### TASK TO CARRY OUT
Look for the word "agent" in the entries and copy every line where it shows up.

Saved data entries
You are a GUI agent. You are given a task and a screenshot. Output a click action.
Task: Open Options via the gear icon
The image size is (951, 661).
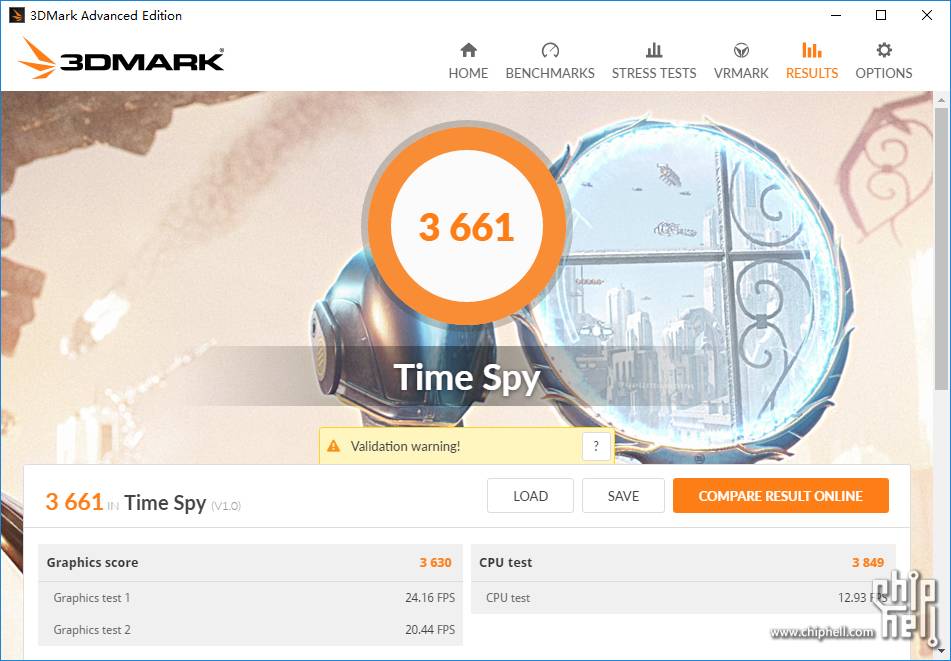click(x=884, y=50)
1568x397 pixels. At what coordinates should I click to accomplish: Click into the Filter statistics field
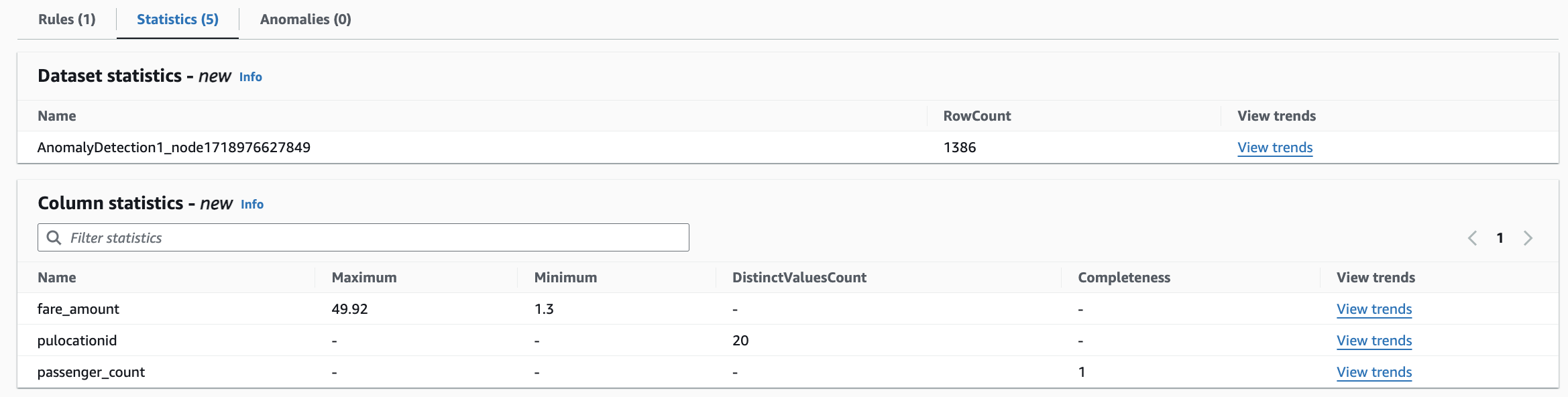point(376,238)
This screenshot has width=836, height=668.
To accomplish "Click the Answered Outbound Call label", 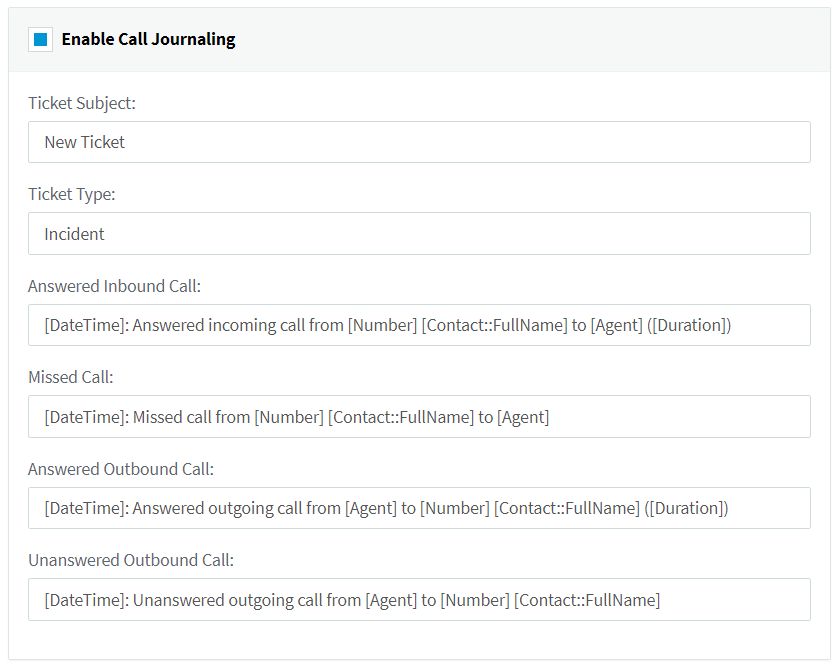I will pyautogui.click(x=121, y=469).
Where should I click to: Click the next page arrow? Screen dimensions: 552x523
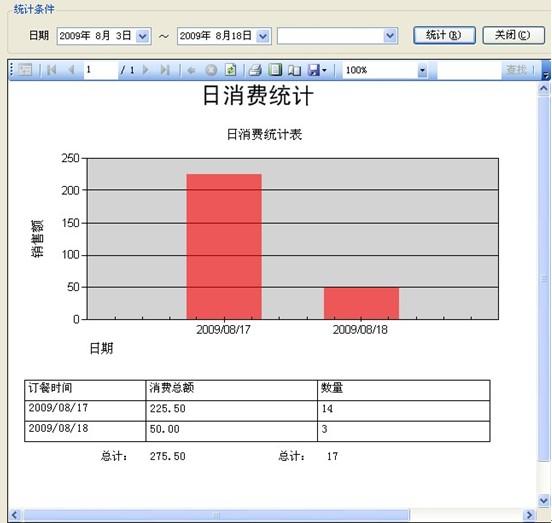pyautogui.click(x=146, y=70)
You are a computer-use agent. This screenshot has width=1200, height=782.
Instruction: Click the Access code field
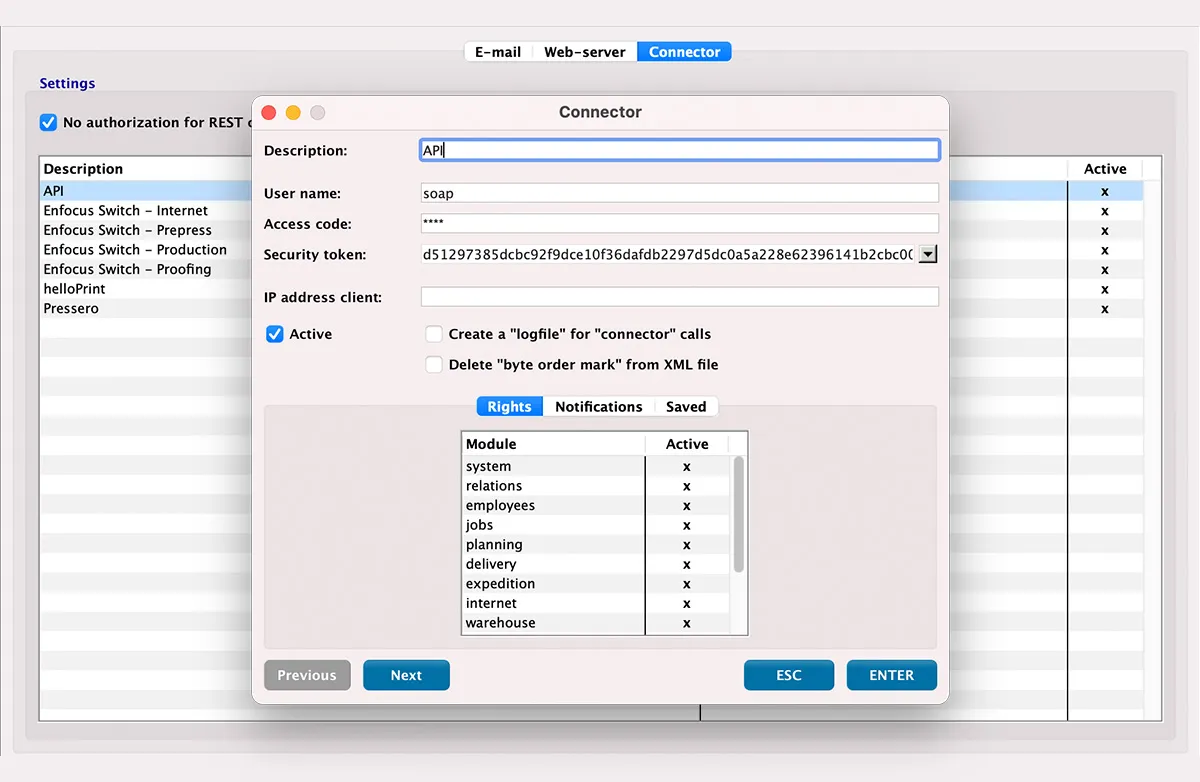679,224
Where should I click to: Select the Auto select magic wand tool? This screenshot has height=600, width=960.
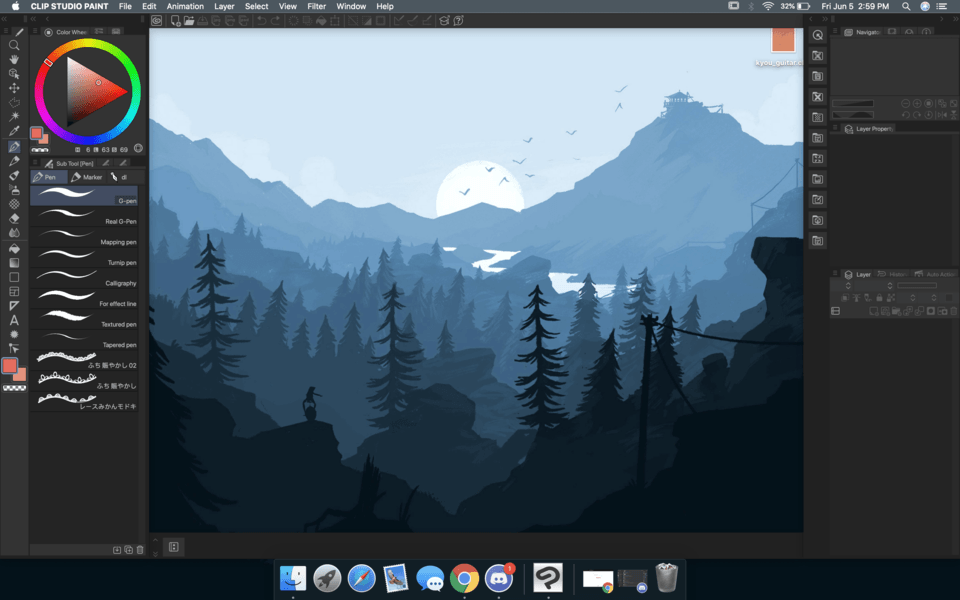14,116
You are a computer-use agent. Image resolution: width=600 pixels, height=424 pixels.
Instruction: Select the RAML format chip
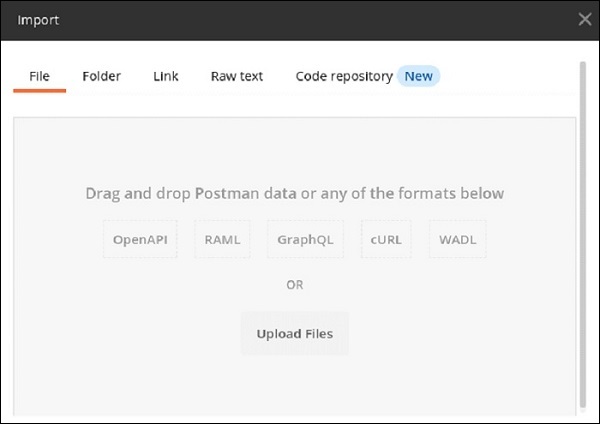pos(223,240)
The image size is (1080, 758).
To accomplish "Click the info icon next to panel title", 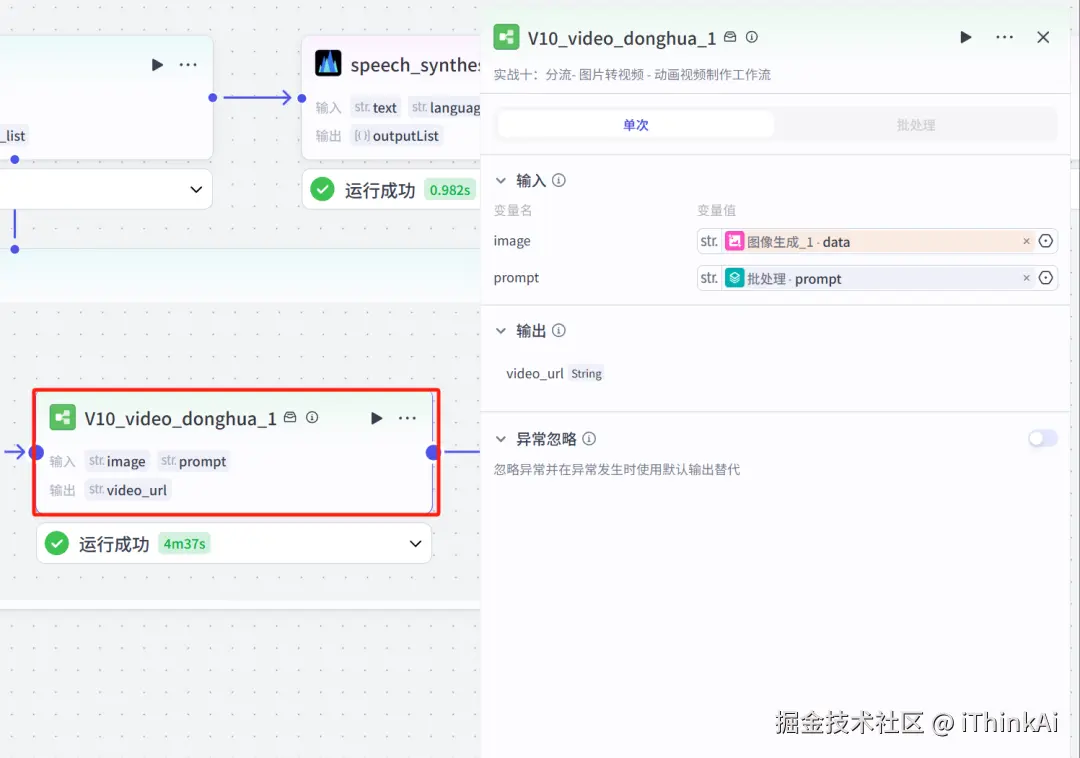I will point(750,37).
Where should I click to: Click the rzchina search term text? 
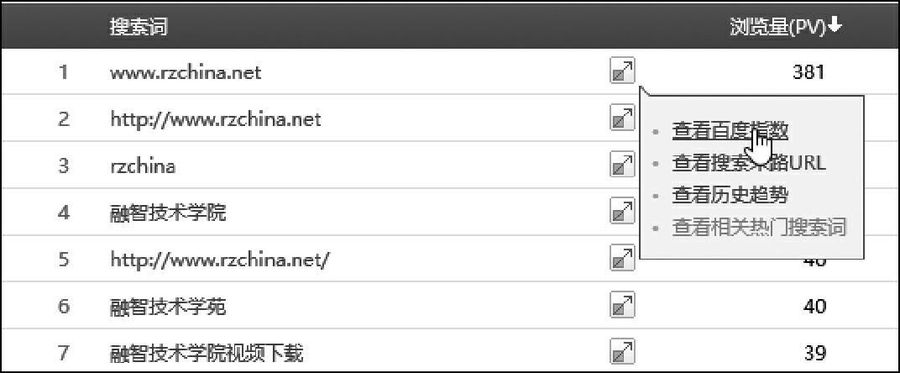[142, 166]
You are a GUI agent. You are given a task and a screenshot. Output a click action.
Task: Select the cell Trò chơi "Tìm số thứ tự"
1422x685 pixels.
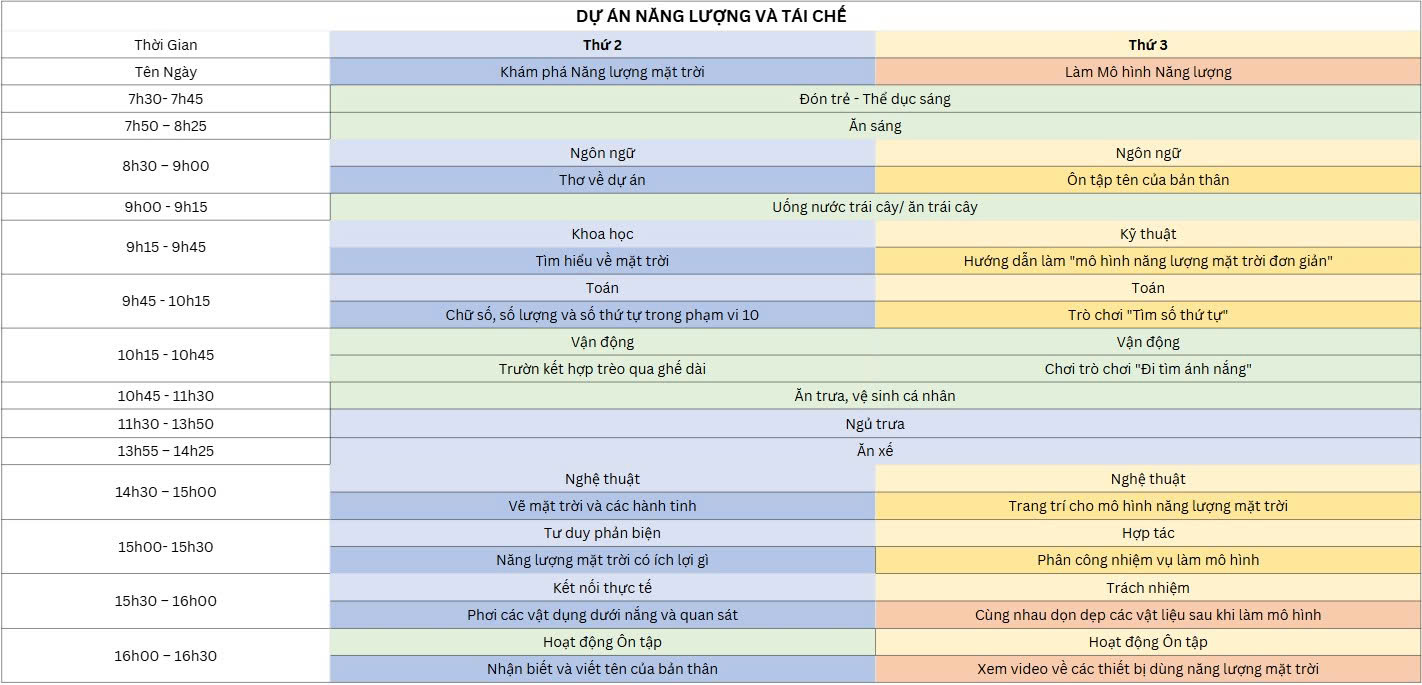click(x=1148, y=315)
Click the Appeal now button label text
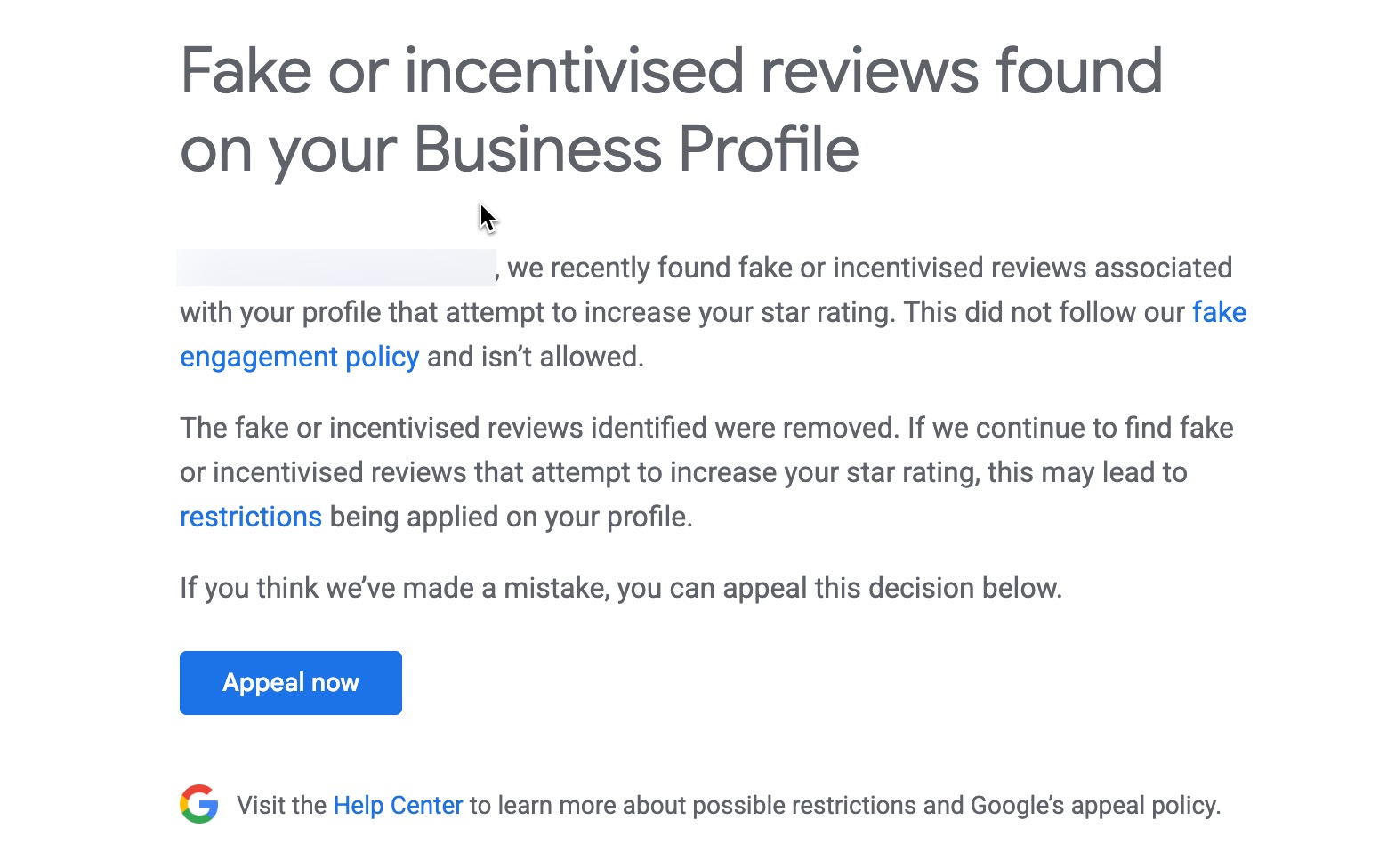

### EXERCISE ANSWER
You are a GUI agent. You are given a task and a screenshot. Output a click action.
You are a computer-use agent. This screenshot has width=1200, height=782.
You are a computer-use agent. Image resolution: width=600 pixels, height=424 pixels.
You are a GUI agent. You are given a task and a screenshot. Output a click action.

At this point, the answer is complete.